%%

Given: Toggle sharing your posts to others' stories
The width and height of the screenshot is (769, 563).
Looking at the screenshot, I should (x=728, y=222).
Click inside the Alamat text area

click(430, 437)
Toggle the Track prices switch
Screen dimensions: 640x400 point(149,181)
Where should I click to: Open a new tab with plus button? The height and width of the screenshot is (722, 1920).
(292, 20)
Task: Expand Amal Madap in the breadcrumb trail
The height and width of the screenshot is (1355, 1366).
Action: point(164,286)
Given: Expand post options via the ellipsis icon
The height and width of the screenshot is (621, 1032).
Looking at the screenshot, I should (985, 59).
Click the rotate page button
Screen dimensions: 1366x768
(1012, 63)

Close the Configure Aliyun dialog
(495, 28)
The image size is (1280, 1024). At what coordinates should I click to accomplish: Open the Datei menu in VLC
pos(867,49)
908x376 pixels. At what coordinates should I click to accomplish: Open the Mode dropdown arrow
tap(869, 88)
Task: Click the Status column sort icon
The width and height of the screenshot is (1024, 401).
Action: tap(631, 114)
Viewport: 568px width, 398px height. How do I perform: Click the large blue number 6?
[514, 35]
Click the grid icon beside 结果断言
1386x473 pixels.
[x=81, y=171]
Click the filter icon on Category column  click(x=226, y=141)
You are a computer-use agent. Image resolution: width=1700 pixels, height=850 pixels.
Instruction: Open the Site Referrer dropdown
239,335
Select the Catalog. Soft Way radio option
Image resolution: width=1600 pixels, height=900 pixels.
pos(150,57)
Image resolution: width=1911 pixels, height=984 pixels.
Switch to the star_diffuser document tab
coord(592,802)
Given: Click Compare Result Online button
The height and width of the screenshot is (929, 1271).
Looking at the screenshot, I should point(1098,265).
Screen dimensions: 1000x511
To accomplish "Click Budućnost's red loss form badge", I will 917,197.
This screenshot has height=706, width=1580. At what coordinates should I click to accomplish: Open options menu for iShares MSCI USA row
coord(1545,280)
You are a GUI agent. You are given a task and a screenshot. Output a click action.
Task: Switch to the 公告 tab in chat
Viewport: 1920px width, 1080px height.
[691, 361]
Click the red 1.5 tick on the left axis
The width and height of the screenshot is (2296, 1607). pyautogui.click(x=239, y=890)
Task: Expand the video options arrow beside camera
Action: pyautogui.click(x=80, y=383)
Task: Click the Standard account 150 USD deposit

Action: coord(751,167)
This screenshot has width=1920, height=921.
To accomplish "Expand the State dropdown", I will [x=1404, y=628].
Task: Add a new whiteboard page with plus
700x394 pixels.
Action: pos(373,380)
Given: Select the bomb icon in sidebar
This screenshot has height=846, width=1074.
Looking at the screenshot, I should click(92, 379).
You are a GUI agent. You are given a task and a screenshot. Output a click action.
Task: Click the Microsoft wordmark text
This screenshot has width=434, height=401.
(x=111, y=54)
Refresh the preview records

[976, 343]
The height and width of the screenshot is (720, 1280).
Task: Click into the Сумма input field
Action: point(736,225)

%%

- _Assigned task_
Among the lines above, which contain the word "will"? Copy every one.

- _Your solution_
To accomplish "Click Budućnost's red loss form badge", I will 917,197.
To accomplish "Expand the State dropdown", I will [x=1404, y=628].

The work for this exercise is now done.